*Recorded information*.
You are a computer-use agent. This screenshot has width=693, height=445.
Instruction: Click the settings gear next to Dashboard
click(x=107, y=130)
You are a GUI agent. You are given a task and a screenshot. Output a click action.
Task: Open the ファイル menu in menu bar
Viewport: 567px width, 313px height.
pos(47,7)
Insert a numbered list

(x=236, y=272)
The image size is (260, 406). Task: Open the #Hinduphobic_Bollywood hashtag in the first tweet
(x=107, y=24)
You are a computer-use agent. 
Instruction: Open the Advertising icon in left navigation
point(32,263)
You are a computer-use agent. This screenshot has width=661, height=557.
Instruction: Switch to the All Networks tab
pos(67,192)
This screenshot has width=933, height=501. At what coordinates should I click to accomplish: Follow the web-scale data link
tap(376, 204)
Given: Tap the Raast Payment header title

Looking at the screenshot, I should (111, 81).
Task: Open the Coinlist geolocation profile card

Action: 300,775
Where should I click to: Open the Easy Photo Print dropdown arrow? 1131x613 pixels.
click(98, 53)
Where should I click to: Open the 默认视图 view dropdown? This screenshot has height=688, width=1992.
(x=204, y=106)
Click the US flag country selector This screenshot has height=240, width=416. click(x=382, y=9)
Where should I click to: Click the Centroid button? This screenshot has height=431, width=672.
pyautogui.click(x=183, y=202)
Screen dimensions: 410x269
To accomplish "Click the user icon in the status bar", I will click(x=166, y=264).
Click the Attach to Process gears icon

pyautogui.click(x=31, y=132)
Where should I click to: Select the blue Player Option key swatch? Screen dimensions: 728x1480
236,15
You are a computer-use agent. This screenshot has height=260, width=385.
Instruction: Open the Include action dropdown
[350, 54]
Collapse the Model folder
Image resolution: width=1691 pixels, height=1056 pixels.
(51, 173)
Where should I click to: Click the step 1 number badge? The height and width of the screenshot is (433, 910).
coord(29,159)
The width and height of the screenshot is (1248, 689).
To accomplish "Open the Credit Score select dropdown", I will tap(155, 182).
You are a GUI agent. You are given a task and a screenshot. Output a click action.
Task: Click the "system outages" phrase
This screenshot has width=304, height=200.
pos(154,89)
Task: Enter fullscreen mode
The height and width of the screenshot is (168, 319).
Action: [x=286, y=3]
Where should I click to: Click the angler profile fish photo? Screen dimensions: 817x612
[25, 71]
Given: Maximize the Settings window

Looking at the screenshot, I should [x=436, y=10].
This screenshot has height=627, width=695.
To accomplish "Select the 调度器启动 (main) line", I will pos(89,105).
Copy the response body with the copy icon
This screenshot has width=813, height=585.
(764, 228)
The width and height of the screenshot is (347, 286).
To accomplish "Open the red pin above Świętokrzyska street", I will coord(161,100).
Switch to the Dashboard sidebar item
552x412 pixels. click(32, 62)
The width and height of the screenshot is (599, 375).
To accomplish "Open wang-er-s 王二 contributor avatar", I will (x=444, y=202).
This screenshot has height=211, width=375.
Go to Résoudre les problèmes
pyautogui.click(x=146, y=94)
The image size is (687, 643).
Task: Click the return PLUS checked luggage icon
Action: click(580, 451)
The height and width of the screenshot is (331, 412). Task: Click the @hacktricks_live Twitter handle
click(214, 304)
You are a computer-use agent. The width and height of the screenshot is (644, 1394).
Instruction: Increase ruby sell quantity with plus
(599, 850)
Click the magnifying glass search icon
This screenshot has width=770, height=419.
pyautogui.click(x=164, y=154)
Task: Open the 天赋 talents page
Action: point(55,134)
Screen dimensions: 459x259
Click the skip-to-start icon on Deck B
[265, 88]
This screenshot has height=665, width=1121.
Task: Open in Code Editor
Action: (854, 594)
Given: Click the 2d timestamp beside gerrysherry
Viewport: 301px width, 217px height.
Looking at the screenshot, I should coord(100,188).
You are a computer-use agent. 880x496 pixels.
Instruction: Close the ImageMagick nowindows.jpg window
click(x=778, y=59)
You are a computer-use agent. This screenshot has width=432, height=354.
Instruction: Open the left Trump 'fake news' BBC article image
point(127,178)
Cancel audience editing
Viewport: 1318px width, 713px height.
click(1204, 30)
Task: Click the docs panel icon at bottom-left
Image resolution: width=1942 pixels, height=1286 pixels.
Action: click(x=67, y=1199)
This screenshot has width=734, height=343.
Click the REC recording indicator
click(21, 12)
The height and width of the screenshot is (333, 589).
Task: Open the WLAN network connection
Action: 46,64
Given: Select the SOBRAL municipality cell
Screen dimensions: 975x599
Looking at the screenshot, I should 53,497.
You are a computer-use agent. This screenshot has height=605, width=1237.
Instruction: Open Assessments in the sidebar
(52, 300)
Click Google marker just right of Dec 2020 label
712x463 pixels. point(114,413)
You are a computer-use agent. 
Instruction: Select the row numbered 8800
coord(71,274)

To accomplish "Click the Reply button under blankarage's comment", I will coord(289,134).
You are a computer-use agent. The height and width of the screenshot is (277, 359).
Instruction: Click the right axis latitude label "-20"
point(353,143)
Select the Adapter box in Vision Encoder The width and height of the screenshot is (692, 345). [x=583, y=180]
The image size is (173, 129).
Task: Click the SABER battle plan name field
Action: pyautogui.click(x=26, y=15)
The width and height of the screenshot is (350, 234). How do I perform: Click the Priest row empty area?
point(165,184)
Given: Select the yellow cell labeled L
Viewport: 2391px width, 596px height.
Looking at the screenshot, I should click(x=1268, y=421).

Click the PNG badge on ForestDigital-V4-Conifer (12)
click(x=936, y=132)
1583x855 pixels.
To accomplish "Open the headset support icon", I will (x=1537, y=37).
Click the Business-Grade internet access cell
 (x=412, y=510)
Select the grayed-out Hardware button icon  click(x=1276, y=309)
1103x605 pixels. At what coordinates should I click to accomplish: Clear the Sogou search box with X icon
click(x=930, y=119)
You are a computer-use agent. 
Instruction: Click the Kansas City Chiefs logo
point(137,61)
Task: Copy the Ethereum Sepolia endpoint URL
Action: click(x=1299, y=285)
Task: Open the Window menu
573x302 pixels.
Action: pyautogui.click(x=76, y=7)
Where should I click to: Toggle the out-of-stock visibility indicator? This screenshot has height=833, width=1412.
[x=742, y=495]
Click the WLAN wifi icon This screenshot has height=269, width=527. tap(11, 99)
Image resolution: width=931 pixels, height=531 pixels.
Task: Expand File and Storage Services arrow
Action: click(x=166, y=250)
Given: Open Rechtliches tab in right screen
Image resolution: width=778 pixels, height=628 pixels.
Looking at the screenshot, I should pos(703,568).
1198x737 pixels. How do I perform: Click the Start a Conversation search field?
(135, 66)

*Goal*.
Please write out the material verbatim, from the line that contains "The width and height of the screenshot is (1248, 689)." through the line that contains "click(214, 304)", including both of those lines.

*Exercise output*.
The width and height of the screenshot is (1248, 689).
To accomplish "Open the Credit Score select dropdown", I will tap(155, 182).
You are a GUI agent. You are given a task and a screenshot. Output a click action.
Task: Click the "system outages" phrase
This screenshot has width=304, height=200.
pos(154,89)
Task: Enter fullscreen mode
The height and width of the screenshot is (168, 319).
Action: [x=286, y=3]
Where should I click to: Click the angler profile fish photo? Screen dimensions: 817x612
[25, 71]
Given: Maximize the Settings window

Looking at the screenshot, I should [x=436, y=10].
This screenshot has height=627, width=695.
To accomplish "Select the 调度器启动 (main) line", I will pos(89,105).
Copy the response body with the copy icon
This screenshot has width=813, height=585.
(764, 228)
The width and height of the screenshot is (347, 286).
To accomplish "Open the red pin above Świętokrzyska street", I will coord(161,100).
Switch to the Dashboard sidebar item
552x412 pixels. click(32, 62)
The width and height of the screenshot is (599, 375).
To accomplish "Open wang-er-s 王二 contributor avatar", I will (x=444, y=202).
This screenshot has height=211, width=375.
Go to Résoudre les problèmes
pyautogui.click(x=146, y=94)
The image size is (687, 643).
Task: Click the return PLUS checked luggage icon
Action: click(580, 451)
The height and width of the screenshot is (331, 412). Task: Click the @hacktricks_live Twitter handle
click(214, 304)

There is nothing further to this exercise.